Pope Francis to roam around 58-hectare Rizal Park to bless people before holy Mass
MANILA, Philippines – Hundreds of thousands of Filipinos who will find themselves on the fringes of Rizal Park during the Eucharistic celebration to be led by Pope Francis on Jan. 18 need not despair over not seeing the Argentine Pontiff from up close.
At a press briefing on Monday, organizers of the papal visit said Pope Francis had requested that he be allowed to roam around the 58-hectare Rizal Park so he could greet and bless the Filipinos prior to the Mass, the culmination of his five-day apostolic visit to the Philippines on Jan. 15.

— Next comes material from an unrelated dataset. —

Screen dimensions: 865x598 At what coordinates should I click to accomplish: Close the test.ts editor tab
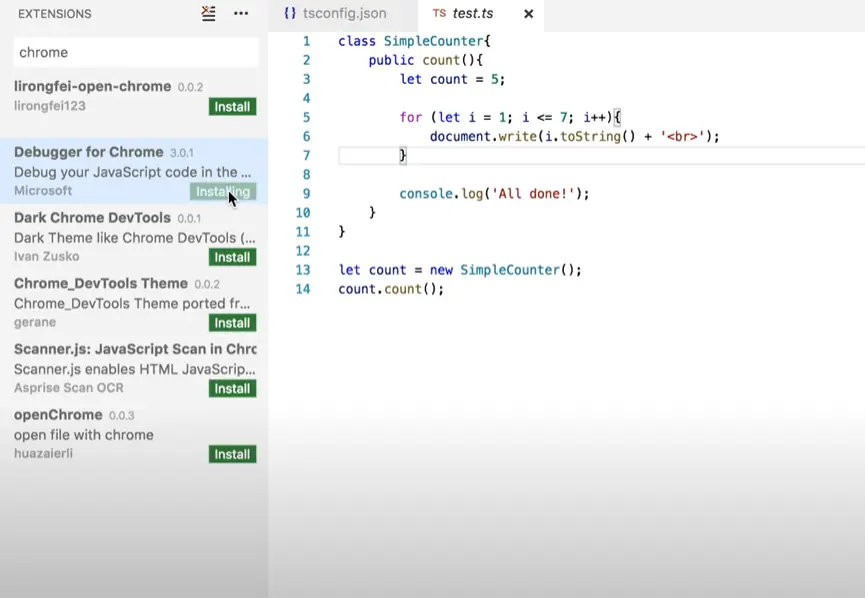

To grant the Pope’s request, the organizers will make a papal route around Rizal Park that will be demarcated by concrete barriers in coordination with the Department of Public Works and Highways (DPWH) and the security committee, which includes the Philippine National Police and the Armed Forces of the Philippines, according to Rev. Rufino Sescon Jr., executive secretary of the papal visit committee.

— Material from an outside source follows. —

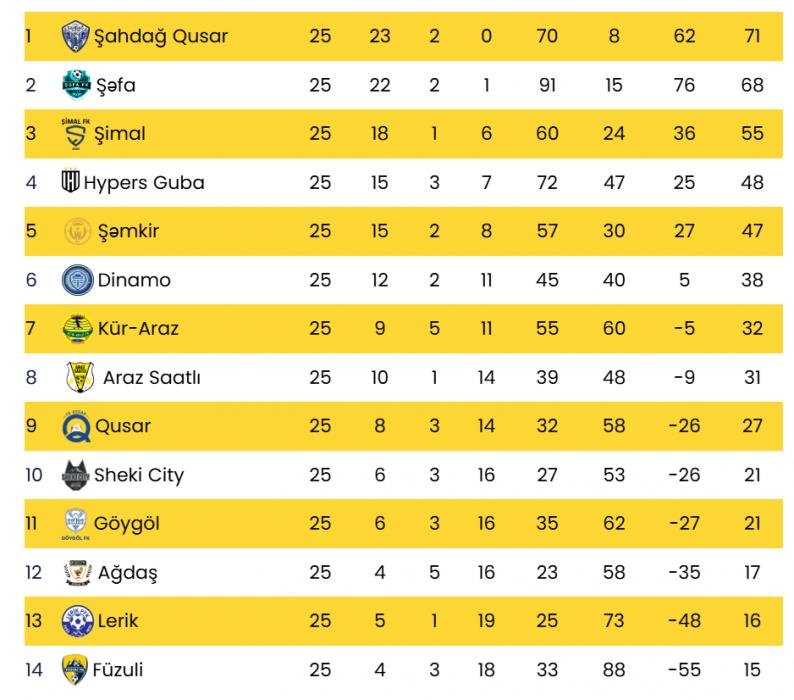Open the Ağdaş team name link
Viewport: 794px width, 700px height.
click(128, 572)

“That’s what the Pope wants. Even in Rome, that is done. Before the Mass, the Pope goes around to greet the people,” Sescon said. “He wants to really meet and bless everyone because that will be his only chance [to do so].”
The Mass at the Quirino Grandstand is the only papal event in Manila that will be open to the public. The other events in the capital will be limited to a selected few due to tight space in the venues.

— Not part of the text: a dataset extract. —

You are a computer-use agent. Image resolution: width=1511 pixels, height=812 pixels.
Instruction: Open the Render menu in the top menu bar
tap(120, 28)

These “invitation only” events include the Mass at the Manila Cathedral in Intramuros, Manila, and the meeting of families at SM Mall of Asia Arena in Pasay City.
To allow the Pope to mingle with more Filipinos and at the same time ensuring his safety, 1.2-meter concrete barriers would be installed along Kalaw Avenue, Maria Orosa Avenue, Padre Burgos Avenue, Roxas Boulevard and the South Road, leading to the Quirino Grandstand, Sescon said.
Sescon noted that Pope John Paul II had also planned to get close to the people during a Mass at Rizal Park, which concluded World Youth Day in 1995, but the “human chain barriers” composed of policemen were not able to withstand the massive crowd at that time.
“[We] learned from that [experience] so we tapped the help of the DPWH,” Sescon said.
At least 18 giant LED screens will be put up along the stretch of Roxas Boulevard to Anda Circle to allow spillover crowds to see the Mass at Quirino Grandstand, he added.
About 1.2 million Filipino devotees would gather at Rizal Park but the figure could reach 5 million, counting those walking to and from the venue in the early hours prior the event, Communications Secretary Herminio Coloma Jr. said.
“Rizal Park has not expanded in the last 20 years since Pope John Paul II’s visit … as far as physical space is concerned, it can hold 1 million to 1.2 million people,” Coloma said.
“But considering the ebb and flow of the crowd, the numbers could go higher,” he added.
Unlike other big Church events when devotees are allowed to camp out days before, authorities would ban people from converging on Rizal Park prior the Mass on Jan. 18, Sescon said.
But the venue will be open to the public as early as 6 a.m. and closed at 1 p.m., on the instructions from the Presidential Security Group and the PNP, according to Sescon.
“They will secure the area days before so no one will be allowed to camp there. This is to make the event orderly and peaceful,” he said.
At least 20 first-aid stations and 400 portalets will be installed in strategic areas in the park. Some 20 ambulances will be ready to respond to emergencies, according to the organizers.
About 5,000 lay ministers have also been tapped to give Communion to the crowd in 20 chapels.
Five thousand ushers will be fielded to guide communicants to the chapels.
The Communion distributors and the ushers would carry white umbrellas bearing the seal of the Pope and the official logo of the papal visit for easy identification, said Rev. Alex Bautista, an architect who is also helping design the layout of Quirino Grandstand for the papal Mass.
To make the big event — which is expected to last for about two hours — peaceful and memorable for Filipinos, the Department of Health (DOH) is giving safety tips to devotees who will be at the Rizal Park for the Mass.
Assistant Health Secretary Gerardo Bayugo said devotees should not bring umbrellas to avoid obstructing the view of others. “Instead of umbrellas, we encourage them to bring fans to protect themselves from the sun or raincoat from the rain,” he said.
Bayugo also advised the public to bring plenty of water to prevent dehydration and those with chronic illnesses to bring their medicines with them.
Pregnant women, especially those expecting to give birth this month, are discouraged from attending the event. If they insist on going to Rizal Park to get a glimpse of the Pope, they should stay in areas where there would be few people, Bayugo said.
Parents are advised against bringing their babies. “If they must bring their children, we would recommend the ‘one adult, one child’ policy,” Bayugo said. “And please, no firecrackers and alcoholic drinks.”